Problem statement
Repeat precisely the span of lines below that opens with the line containing "You are a GUI" and closes with the line containing "Dowiedz się więcej (534, 1567)", both included.

Dataset content
********************
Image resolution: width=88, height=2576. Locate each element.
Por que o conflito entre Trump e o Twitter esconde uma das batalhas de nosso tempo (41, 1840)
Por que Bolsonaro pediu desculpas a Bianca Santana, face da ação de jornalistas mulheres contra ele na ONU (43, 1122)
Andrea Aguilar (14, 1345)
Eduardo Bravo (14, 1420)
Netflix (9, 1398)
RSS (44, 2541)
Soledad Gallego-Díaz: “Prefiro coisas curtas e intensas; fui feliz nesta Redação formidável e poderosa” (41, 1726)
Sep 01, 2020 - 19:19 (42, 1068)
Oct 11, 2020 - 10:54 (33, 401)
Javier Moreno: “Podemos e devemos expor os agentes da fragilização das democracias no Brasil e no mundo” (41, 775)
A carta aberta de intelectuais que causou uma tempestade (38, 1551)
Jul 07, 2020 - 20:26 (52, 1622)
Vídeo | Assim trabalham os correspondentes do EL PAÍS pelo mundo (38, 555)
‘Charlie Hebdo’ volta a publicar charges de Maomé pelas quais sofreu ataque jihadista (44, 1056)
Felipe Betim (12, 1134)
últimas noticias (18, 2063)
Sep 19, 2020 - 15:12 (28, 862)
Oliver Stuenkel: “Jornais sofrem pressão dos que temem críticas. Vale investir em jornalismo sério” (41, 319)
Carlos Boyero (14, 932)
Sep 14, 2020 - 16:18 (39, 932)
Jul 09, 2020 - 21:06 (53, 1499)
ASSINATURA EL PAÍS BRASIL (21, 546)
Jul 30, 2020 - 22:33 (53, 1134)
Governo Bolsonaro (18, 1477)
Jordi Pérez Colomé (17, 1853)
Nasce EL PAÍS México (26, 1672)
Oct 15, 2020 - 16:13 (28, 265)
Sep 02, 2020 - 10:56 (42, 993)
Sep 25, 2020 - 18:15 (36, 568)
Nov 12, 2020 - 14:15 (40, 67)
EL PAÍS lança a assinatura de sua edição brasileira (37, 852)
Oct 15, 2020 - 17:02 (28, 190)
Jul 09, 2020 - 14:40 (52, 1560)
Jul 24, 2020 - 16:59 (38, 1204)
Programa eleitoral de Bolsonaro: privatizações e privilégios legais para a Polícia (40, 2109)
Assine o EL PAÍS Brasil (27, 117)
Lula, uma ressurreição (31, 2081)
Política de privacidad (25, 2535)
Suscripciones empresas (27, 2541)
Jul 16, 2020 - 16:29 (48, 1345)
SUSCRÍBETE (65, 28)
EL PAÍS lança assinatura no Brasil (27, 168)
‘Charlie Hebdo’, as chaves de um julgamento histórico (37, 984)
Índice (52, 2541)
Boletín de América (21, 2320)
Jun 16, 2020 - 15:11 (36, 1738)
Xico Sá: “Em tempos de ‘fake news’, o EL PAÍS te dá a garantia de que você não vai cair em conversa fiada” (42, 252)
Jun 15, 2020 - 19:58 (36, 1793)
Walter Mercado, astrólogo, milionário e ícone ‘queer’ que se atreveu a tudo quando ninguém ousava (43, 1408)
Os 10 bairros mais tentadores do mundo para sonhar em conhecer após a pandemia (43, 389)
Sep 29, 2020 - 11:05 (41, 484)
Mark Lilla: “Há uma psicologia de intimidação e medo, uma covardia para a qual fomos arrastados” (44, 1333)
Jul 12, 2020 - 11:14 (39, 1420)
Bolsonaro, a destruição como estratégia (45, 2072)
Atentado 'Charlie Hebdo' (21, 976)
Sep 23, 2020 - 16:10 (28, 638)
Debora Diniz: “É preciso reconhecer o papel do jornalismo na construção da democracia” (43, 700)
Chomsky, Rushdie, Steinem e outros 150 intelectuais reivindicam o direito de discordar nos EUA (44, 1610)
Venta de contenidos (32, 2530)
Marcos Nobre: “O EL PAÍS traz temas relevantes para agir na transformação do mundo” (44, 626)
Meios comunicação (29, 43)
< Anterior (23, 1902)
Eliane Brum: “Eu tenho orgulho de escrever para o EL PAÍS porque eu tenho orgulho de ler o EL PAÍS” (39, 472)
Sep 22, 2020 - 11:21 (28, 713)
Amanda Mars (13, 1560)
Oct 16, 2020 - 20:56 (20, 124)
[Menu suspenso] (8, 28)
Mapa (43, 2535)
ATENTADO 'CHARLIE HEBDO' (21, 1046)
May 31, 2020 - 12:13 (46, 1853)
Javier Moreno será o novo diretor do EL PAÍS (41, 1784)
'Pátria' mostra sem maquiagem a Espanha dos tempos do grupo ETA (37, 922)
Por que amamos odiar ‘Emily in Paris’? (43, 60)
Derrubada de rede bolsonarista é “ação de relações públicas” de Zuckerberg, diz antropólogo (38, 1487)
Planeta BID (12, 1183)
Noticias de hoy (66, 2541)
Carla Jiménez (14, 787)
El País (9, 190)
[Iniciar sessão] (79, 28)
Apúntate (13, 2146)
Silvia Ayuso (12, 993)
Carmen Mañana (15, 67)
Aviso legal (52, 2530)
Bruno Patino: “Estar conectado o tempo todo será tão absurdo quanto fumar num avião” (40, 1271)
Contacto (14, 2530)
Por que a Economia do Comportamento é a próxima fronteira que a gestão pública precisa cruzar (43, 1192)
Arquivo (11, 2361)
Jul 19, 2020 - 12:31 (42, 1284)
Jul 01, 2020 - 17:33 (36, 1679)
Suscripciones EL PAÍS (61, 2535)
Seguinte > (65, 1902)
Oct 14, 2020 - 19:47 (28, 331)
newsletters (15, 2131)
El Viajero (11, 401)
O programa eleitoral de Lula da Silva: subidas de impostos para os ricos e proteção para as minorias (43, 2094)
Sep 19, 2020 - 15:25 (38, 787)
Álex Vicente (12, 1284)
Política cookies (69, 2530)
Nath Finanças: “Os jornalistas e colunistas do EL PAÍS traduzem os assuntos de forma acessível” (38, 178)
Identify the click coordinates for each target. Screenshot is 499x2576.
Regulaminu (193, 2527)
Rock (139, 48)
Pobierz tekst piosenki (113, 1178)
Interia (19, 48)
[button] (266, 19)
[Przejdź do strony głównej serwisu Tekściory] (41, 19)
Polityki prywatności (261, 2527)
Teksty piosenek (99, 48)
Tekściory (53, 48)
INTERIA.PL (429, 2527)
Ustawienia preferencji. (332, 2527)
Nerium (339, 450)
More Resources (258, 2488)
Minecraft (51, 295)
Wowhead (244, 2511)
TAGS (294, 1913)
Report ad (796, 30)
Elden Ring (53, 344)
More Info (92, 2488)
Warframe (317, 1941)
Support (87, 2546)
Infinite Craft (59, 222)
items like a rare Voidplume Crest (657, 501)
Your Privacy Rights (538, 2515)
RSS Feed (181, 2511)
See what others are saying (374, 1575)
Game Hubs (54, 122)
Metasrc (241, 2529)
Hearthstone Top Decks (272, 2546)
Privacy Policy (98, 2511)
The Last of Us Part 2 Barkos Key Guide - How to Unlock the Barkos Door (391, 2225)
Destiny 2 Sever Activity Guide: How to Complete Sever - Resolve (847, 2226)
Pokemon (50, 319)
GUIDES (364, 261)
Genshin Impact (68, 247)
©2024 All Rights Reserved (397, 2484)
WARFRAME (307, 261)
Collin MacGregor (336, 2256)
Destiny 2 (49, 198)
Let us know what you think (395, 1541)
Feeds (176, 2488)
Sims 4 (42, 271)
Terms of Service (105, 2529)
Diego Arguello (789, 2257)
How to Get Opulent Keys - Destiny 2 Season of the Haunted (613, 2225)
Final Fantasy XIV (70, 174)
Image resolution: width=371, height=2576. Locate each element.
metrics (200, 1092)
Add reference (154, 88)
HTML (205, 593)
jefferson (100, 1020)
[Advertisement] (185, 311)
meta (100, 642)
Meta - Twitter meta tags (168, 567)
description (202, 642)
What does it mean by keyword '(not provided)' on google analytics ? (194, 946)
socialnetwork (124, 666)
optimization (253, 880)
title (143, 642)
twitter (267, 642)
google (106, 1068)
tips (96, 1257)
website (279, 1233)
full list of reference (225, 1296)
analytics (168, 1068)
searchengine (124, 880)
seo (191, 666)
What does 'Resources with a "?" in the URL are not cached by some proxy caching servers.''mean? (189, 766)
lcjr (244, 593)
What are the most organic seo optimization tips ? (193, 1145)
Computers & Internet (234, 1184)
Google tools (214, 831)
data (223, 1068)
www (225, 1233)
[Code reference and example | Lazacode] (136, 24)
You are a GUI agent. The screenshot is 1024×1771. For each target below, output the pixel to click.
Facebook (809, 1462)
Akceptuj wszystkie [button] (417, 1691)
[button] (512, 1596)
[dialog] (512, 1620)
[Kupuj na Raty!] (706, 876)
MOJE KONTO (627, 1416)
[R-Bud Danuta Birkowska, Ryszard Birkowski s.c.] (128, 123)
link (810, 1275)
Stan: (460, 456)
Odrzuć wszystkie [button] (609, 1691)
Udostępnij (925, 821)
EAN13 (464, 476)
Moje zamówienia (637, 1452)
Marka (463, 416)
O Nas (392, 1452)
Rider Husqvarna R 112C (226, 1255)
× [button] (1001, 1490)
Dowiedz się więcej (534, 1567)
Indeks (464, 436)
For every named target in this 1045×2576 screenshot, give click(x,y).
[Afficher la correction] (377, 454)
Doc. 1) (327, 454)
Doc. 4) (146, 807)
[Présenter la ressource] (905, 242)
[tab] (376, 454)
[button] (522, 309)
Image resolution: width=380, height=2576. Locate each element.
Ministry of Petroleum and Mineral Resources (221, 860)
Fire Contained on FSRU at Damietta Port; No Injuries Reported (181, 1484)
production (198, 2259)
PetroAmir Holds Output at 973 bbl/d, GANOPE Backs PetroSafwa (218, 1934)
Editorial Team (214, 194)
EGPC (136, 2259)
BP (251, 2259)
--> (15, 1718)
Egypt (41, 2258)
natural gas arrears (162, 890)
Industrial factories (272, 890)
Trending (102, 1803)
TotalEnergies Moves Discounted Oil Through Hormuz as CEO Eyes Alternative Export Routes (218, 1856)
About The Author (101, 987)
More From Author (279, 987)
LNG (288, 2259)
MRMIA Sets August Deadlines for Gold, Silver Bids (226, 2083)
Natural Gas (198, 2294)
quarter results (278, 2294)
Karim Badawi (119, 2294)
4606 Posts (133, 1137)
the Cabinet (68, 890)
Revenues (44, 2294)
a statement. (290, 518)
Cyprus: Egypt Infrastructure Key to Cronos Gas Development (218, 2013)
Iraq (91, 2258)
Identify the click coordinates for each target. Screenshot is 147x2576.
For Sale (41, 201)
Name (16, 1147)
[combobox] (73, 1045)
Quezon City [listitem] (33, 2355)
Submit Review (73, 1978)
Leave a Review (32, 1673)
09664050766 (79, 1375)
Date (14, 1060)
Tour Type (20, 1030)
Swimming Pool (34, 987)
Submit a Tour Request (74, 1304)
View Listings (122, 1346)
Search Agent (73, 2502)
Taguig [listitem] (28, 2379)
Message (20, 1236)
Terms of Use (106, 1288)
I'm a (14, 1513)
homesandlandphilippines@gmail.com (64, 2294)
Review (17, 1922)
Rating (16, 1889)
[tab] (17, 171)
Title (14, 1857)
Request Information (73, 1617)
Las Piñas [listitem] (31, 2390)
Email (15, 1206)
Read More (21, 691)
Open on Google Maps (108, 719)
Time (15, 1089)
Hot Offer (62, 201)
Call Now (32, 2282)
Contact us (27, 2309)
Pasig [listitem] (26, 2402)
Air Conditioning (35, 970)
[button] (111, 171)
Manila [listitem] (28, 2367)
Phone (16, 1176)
********************
Answer area
You are a GUI agent. The screenshot is 1024×1771. For each target below, output the pixel to click.
Facebook (809, 1462)
Akceptuj wszystkie [button] (417, 1691)
[button] (512, 1596)
[dialog] (512, 1620)
[Kupuj na Raty!] (706, 876)
MOJE KONTO (627, 1416)
[R-Bud Danuta Birkowska, Ryszard Birkowski s.c.] (128, 123)
link (810, 1275)
Stan: (460, 456)
Odrzuć wszystkie [button] (609, 1691)
Udostępnij (925, 821)
EAN13 (464, 476)
Moje zamówienia (637, 1452)
Marka (463, 416)
O Nas (392, 1452)
Rider Husqvarna R 112C (226, 1255)
× [button] (1001, 1490)
Dowiedz się więcej (534, 1567)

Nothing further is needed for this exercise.